A deeper examination of trading and investment flows reveals a potentially win-win situation. For example, of the £5 billion invested in Africa by UK Export Finance in the last five years, £700 million has gone to Francophone West and Central Africa. Various Francophone African countries have also achieved tariff-free and quota-free market access for crops such as bananas and sweetcorn, offering an effective route-to-market for African agricultural exports in the UK.
At the same time, economic growth in the eight-member West African Economic and Monetary Union is projected to rise to 7% this year as many of the countries recover from the shock of the Russia-Ukraine crisis. When you consider the United Kingdom’s experience in other regions of Africa, as well as the continent’s much-reported increasing middle class, establishing a trading connection that covers the continent makes a lot of sense.

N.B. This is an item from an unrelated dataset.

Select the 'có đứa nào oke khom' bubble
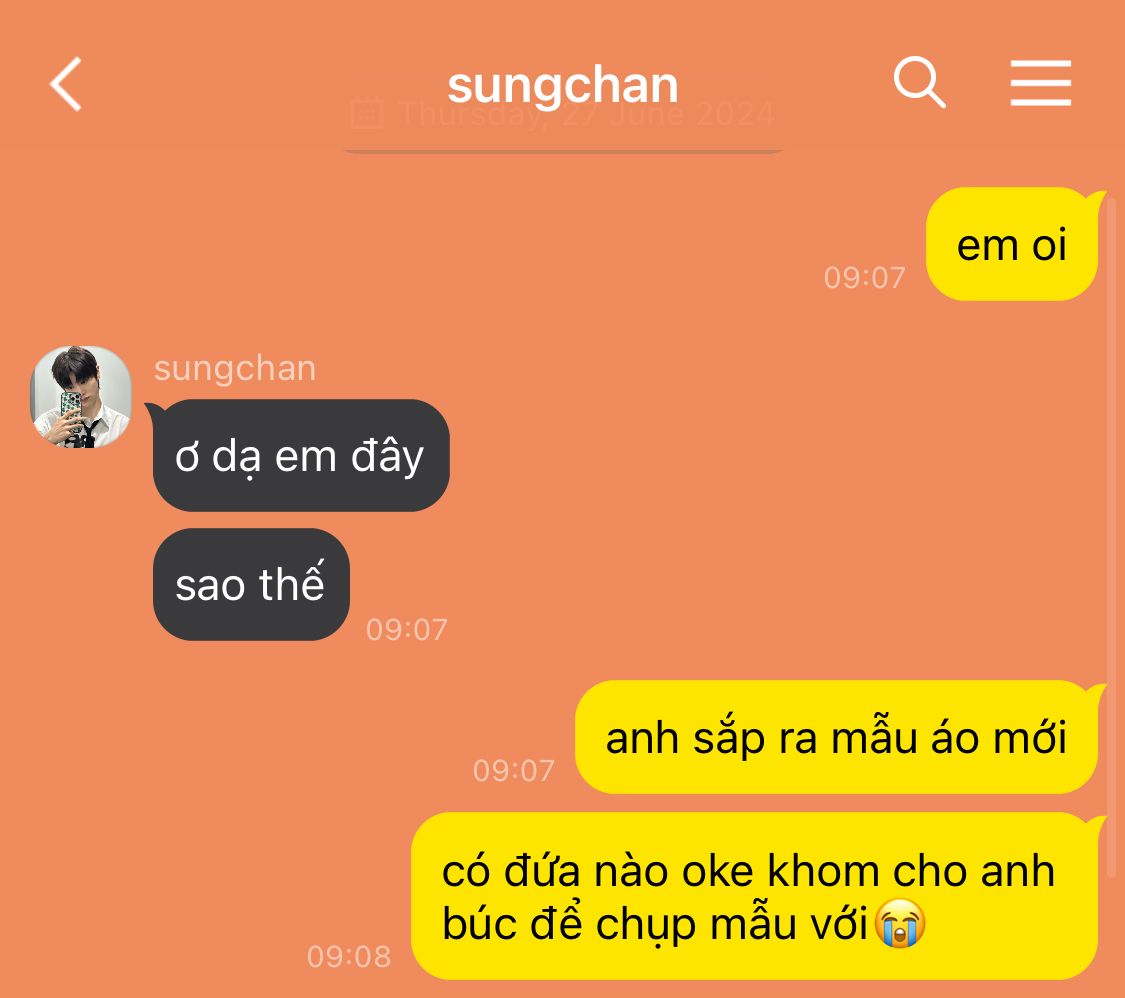pos(755,896)
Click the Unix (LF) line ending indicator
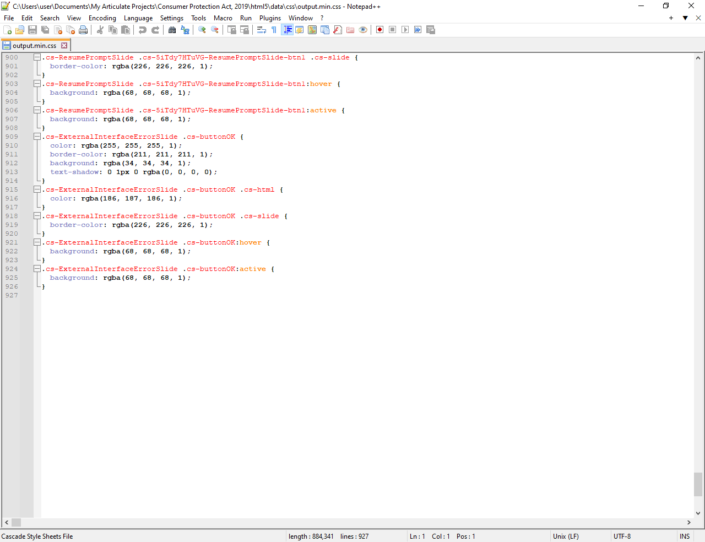This screenshot has width=705, height=542. pos(567,536)
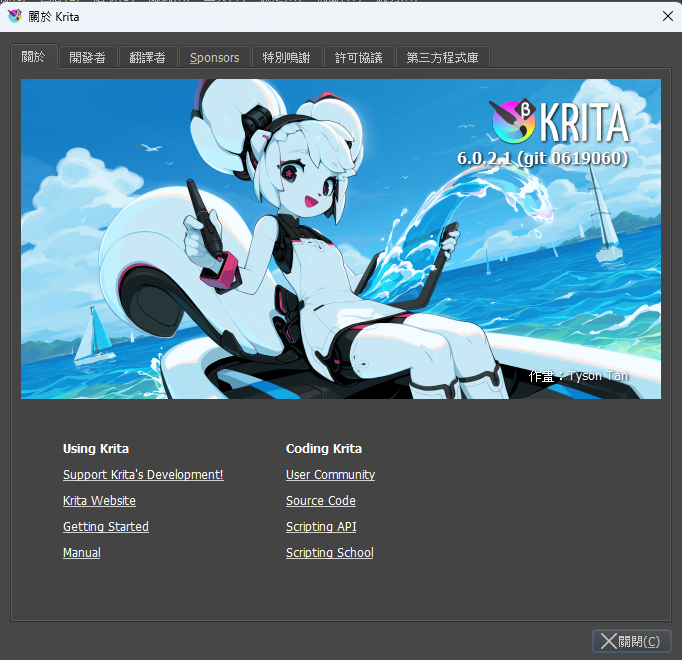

It is also worth noting that there has been a big push (driven by African countries) to transition the continent towards greater industrialisation. The African continent as a whole has developed a reputation as a destination for raw materials that are typically traded with other countries for various stages of refinement and value addition. In many cases, these refined raw materials are then sold back to the continent. However, this narrative is beginning to change, with increasing investment in local processing and refinement facilities on the continent. There has also been significant growth in the continent’s financial services and creative industries, offering significant trading and investment opportunities.
The necessity for successful collaboration, rather than the old “we will build it for you” approach that hasn’t served Africa’s interests well over the years, was a frequent topic throughout the keynotes and fireside chats. Several delegates consistently stated that only a collaborative effort will result in a win-win outcome for all stakeholders.

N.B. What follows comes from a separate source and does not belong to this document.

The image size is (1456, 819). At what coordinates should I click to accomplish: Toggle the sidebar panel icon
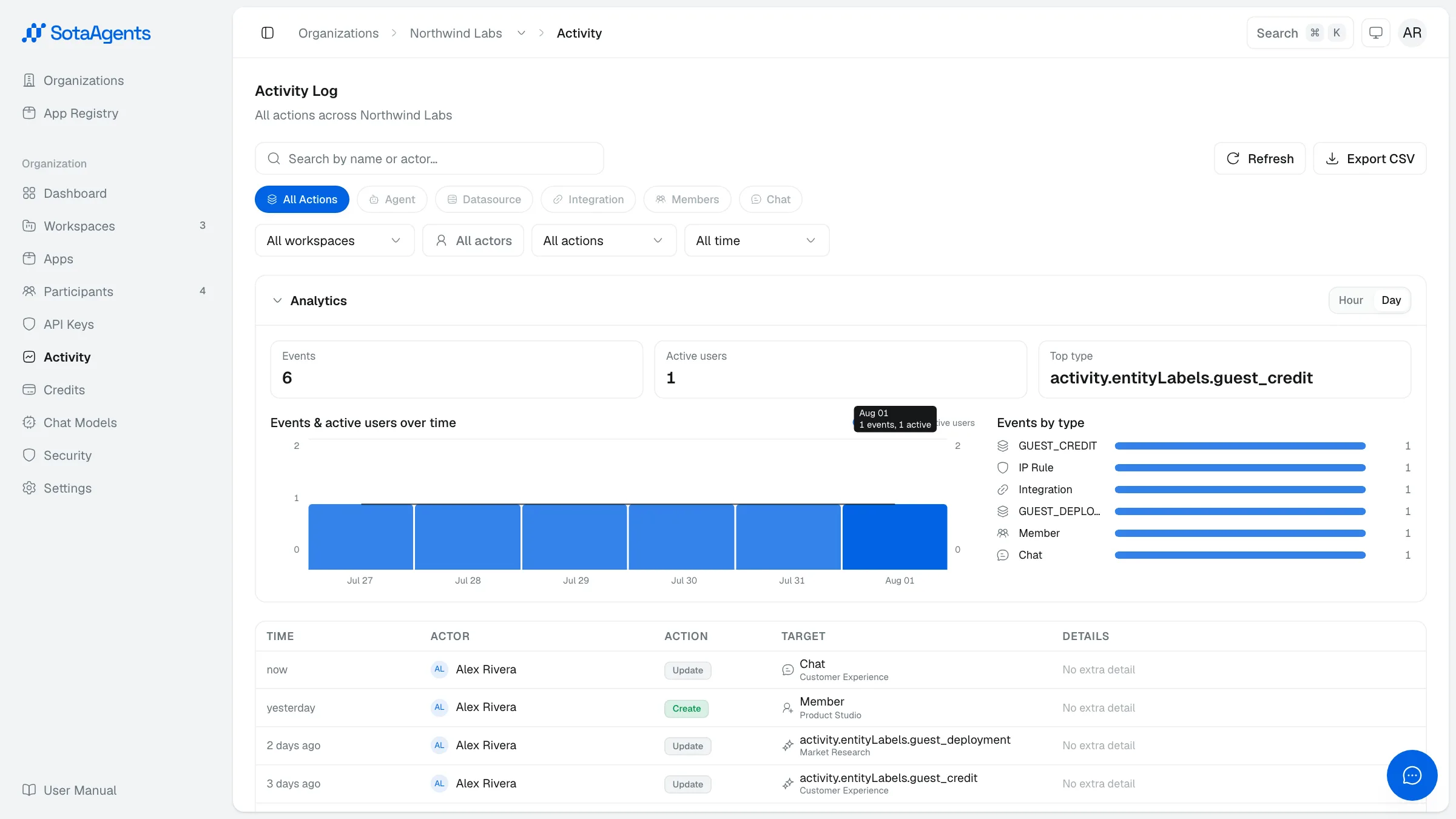click(268, 33)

Another recurring topic was the necessity for reliable partners on the ground to support project delivery. According to the conversations during the event, there was definitely a desire for UK companies to investigate the Francophone West and Central Africa region, and the region was also open. However, because this is a new relationship, some resources will need to be committed in creating the essential trust and confidence on both sides before everyone can transact efficiently.

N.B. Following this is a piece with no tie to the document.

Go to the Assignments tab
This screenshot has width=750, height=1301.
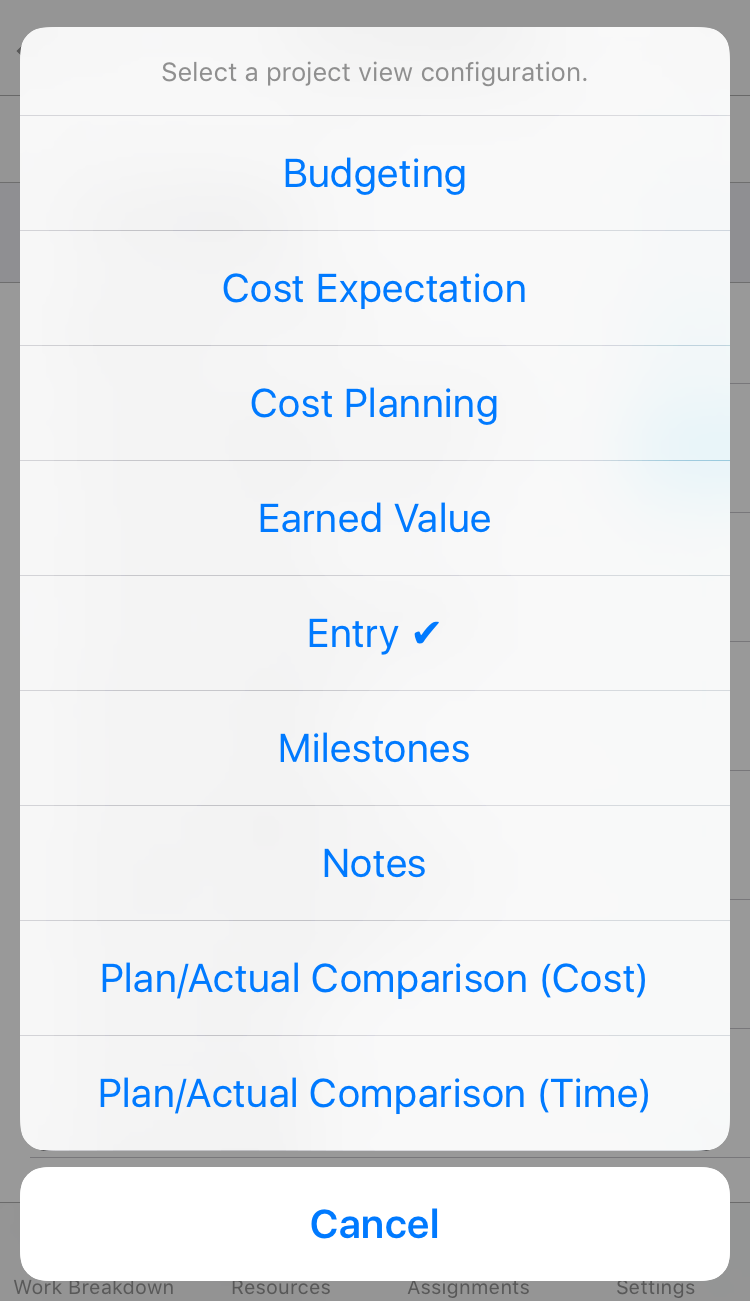point(468,1288)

If the meetings in the foyer are any indication, it is safe to believe that the event is already producing results. It should be noted, however, that this is not the first conversation regarding opportunities in Africa. Many of these occurrences have occurred over time. What is frequently lacking is the essential work and commitment to turn these opportunities into jobs and other tangible realities. As previously stated, for this cooperation to thrive, it must be mutually beneficial, based on respect, and take into account what the respective countries want and need.